Explore how GE Aerospace’s commercial aviation surge stacks up against Lockheed Martin’s defense dominance in 2026.

GE Aerospace vs. Lockheed Martin: Which Defense Stock Shines in 2026? According to Experts

Wikimedia Commons/Wikimedia Commons

As the aerospace and defense sectors navigate a complex 2026 landscape marked by global security concerns and shifting market dynamics, investors face a critical choice between two industry giants: GE Aerospace and Lockheed Martin. Each company offers unique strengths and risks, making the decision a matter of aligning investment priorities with evolving sector trends.
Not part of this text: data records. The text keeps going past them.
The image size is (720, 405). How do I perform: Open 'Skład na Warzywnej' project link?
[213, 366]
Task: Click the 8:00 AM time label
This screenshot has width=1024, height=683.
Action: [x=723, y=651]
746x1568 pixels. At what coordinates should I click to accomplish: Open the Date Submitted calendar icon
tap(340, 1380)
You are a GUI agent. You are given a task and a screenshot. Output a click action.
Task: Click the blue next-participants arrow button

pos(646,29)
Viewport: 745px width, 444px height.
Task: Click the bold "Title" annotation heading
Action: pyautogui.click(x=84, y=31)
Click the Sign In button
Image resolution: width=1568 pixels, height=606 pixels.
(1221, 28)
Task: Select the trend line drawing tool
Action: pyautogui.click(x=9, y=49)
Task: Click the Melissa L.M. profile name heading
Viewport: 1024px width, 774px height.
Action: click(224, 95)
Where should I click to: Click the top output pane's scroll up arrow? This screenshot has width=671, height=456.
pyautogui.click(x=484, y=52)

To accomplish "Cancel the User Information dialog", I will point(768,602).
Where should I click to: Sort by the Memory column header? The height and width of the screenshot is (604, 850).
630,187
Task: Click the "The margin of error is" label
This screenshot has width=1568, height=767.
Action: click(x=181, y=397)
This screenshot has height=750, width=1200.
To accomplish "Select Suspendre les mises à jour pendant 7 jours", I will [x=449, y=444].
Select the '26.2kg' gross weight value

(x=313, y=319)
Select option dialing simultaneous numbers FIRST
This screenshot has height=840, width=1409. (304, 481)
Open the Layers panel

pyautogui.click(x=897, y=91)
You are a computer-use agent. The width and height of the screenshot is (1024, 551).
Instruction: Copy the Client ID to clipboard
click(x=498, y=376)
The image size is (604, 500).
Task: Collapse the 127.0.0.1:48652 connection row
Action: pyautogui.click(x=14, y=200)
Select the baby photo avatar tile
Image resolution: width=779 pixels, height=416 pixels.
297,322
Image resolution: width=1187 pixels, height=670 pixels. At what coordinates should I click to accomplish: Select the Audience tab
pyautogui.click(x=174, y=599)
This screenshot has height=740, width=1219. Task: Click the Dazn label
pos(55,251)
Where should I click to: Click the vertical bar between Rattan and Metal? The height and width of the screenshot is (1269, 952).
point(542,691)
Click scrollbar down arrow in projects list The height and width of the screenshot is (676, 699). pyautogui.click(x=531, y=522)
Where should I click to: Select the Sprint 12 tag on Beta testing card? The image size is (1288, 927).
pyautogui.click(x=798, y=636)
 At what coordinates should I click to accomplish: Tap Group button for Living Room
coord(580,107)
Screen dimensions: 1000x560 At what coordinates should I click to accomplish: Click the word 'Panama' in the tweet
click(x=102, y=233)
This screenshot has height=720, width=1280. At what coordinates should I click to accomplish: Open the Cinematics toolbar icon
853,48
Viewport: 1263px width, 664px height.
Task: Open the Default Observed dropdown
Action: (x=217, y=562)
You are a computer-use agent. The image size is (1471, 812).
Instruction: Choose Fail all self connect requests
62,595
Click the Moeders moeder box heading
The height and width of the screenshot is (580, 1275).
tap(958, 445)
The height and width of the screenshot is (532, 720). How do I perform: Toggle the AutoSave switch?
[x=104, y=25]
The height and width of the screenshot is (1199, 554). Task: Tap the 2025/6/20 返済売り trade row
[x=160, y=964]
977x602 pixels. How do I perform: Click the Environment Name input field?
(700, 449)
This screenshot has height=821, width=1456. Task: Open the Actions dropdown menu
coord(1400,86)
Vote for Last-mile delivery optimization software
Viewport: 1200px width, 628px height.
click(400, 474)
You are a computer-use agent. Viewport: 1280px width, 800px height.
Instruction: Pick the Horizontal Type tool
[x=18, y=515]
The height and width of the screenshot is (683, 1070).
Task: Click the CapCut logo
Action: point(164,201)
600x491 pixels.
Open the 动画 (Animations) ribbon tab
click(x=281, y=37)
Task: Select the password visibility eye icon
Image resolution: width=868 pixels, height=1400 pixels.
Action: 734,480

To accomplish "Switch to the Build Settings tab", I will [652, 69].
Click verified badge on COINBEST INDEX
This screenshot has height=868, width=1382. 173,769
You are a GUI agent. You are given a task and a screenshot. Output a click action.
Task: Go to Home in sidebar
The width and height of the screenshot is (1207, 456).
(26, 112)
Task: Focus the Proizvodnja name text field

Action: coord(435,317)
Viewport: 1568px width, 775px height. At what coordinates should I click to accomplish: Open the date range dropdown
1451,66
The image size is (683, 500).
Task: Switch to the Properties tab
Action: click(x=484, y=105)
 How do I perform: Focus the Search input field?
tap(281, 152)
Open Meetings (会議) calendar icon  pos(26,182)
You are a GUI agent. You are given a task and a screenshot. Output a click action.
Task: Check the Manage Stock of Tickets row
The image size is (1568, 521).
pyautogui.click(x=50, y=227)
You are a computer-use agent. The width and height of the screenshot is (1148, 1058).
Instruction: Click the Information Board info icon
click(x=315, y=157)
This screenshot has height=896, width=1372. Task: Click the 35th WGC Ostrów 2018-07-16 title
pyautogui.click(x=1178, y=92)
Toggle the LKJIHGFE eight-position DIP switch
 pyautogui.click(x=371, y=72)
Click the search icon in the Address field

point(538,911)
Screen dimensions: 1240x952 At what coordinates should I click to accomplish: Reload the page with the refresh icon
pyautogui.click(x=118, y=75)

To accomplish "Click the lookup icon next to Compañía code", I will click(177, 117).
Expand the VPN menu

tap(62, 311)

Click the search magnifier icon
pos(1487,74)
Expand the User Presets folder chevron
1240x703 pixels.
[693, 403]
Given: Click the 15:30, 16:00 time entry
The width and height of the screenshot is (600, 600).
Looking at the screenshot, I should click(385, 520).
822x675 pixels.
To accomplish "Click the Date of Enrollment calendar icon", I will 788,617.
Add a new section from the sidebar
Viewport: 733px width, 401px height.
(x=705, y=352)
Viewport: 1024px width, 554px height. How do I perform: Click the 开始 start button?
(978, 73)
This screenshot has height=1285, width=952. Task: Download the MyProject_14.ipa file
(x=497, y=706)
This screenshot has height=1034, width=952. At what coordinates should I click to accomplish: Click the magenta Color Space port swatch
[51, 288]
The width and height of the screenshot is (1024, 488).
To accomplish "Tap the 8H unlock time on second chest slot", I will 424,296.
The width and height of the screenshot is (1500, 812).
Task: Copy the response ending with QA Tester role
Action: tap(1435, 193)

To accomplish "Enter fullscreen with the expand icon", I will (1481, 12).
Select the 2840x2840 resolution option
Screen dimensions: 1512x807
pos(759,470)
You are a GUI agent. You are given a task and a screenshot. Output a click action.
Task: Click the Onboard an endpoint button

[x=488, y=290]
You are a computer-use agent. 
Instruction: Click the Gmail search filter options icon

GE Aerospace: Riding the Commercial Aviation Momentum

GE Aerospace, a pure-play aviation powerhouse following General Electric’s multi-year spin-off completion, specializes in jet engines and integrated aviation systems serving commercial, military, and general aviation markets worldwide. In fiscal year 2025, the company posted a robust $45.9 billion in revenue, an 18.5% increase from the previous year, supported by growing demand for commercial aircraft and military propulsion systems. Net income climbed to approximately $8.7 billion, reflecting improved operational efficiencies that boosted the net margin to 19% from 16.9% in 2024.

Financially, GE Aerospace maintains a balanced position with a debt-to-equity ratio near 1.1 and a current ratio of about 1.0, indicating stability in managing liabilities. Its free cash flow of $7.3 billion underscores the company’s strong cash-generation ability after investment in capital expenditures. However, the company faces cyclical risks tied to the commercial aviation industry’s ups and downs, supply chain challenges, and intense competition from rivals like RTX and Safran for key propulsion contracts.

Lockheed Martin: Defense Sector’s Steadfast Champion

Lockheed Martin remains the preeminent player in defense contracting, heavily anchored by U.S. government spending that accounted for nearly 72% of its 2025 sales. With a diverse portfolio including advanced weaponry and mission solutions, Lockheed generated $75.1 billion in revenue for fiscal 2025, up 5.7% year over year, though net income dipped 6% to about $5 billion amid margin pressures.

Despite a higher debt-to-equity ratio of approximately 3.2x, Lockheed’s current ratio at 1.1x and free cash flow near $6.9 billion reflect solid liquidity. The company boasts a record backlog of $194 billion entering 2026, driven by programs like the F-35 fighter jet—accounting for 27% of sales—and its recent $35 billion contract to expand THAAD interceptor production. Lockheed’s exposure to U.S. budget fluctuations and a $4.25 billion lawsuit filed in March 2026 by SDR Group add layers of risk, alongside cybersecurity threats and fierce competition from defense peers like Northrop Grumman.

Valuation and Market Sentiment

From a valuation standpoint, Lockheed Martin trades at a significant discount relative to GE Aerospace, with a forward price-to-earnings ratio (P/E) of 17.0x compared to GE’s 48.9x, and a price-to-sales (P/S) ratio of 1.6x versus GE’s 8.4x. The sector benchmark P/E stands at 31.3x, highlighting Lockheed’s relative undervaluation amid solid fundamentals.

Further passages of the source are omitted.